WHAT YOU NEED TO DO =>
Give back an exact copy of the lines in the records below, from the line that has "kolorowanka do wydruku (35, 2171)" through the line that has "do odsłuchania (27, 2099)", and nothing besides.

DATA SHOWN =>

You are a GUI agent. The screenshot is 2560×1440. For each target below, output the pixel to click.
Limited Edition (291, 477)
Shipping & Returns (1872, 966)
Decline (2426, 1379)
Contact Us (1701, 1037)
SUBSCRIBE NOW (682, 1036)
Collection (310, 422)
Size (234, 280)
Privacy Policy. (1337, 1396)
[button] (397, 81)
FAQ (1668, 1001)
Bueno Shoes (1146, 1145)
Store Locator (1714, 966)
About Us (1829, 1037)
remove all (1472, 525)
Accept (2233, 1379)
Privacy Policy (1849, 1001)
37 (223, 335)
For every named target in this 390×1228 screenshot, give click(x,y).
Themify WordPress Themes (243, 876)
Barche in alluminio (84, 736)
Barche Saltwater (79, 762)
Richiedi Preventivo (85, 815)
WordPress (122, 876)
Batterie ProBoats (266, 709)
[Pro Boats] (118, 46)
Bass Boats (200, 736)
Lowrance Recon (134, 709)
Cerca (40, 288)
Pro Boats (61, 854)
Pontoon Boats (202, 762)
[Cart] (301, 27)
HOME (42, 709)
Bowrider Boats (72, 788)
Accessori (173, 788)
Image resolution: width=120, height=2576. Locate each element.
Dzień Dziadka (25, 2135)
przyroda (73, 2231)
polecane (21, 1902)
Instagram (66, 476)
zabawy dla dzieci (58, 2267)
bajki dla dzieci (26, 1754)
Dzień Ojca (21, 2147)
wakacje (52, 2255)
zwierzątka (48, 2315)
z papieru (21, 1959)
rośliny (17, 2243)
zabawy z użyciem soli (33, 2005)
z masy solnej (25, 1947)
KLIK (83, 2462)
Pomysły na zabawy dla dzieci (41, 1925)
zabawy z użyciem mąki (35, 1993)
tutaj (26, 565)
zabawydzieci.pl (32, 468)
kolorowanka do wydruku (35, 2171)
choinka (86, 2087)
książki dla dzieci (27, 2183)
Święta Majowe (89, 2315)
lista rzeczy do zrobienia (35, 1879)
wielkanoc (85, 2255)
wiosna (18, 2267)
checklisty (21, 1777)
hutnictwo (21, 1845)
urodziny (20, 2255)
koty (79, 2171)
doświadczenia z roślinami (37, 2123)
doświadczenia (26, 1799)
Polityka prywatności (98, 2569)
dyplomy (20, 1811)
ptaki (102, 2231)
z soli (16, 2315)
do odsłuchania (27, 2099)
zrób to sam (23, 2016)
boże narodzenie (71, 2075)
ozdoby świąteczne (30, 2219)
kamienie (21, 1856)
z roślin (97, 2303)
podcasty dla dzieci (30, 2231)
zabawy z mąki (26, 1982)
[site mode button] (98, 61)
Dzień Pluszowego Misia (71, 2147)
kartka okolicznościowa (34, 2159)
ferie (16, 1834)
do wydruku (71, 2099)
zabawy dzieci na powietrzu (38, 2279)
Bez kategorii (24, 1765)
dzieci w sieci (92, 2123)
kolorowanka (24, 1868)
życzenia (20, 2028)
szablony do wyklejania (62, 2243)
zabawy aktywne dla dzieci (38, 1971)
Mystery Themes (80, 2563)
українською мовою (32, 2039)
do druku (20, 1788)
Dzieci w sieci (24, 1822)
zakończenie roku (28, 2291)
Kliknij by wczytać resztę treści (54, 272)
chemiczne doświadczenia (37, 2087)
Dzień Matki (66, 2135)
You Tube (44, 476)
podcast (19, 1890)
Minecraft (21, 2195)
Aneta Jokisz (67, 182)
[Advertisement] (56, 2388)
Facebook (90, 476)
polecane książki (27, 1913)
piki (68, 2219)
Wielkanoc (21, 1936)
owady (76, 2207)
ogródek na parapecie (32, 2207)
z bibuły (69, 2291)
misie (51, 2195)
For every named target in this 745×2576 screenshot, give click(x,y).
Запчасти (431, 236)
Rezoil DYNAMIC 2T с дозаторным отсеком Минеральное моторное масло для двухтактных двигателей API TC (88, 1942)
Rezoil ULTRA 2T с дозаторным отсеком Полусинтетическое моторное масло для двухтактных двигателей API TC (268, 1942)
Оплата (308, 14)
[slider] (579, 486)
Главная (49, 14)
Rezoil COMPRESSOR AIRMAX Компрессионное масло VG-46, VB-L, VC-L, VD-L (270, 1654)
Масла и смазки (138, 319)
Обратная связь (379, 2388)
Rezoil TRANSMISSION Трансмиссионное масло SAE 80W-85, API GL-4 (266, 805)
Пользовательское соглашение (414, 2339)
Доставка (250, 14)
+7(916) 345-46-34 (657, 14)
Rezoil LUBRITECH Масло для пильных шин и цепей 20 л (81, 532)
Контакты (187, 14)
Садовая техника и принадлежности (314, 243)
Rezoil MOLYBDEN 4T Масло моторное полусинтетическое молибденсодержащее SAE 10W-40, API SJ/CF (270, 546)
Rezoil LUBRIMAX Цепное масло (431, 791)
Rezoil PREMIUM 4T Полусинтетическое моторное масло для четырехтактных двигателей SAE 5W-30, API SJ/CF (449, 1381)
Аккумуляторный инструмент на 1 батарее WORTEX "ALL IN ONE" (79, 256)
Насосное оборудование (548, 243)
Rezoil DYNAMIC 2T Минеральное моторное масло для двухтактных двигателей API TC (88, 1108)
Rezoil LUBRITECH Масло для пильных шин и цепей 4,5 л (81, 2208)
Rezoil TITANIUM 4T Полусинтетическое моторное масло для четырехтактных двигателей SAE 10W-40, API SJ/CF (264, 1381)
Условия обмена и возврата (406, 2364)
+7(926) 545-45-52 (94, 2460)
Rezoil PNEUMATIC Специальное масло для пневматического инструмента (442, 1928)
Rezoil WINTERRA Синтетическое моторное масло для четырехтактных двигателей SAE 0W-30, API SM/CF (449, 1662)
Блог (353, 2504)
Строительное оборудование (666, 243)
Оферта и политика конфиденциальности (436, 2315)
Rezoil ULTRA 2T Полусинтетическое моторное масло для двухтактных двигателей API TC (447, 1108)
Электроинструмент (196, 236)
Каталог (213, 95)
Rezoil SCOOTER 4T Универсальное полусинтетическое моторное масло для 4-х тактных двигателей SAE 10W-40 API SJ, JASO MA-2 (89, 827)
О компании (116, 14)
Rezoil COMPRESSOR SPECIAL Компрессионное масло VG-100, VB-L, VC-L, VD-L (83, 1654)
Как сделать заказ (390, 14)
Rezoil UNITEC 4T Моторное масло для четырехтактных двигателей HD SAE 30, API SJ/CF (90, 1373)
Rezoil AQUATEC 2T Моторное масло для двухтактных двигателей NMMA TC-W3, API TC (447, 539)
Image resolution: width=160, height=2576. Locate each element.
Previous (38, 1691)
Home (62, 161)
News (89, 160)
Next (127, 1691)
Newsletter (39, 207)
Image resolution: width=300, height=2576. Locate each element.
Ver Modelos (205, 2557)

ANSWER =>
kolorowanka do wydruku (35, 2171)
choinka (86, 2087)
książki dla dzieci (27, 2183)
Święta Majowe (89, 2315)
lista rzeczy do zrobienia (35, 1879)
wielkanoc (85, 2255)
wiosna (18, 2267)
checklisty (21, 1777)
hutnictwo (21, 1845)
urodziny (20, 2255)
koty (79, 2171)
doświadczenia z roślinami (37, 2123)
doświadczenia (26, 1799)
Polityka prywatności (98, 2569)
dyplomy (20, 1811)
ptaki (102, 2231)
z soli (16, 2315)
do odsłuchania (27, 2099)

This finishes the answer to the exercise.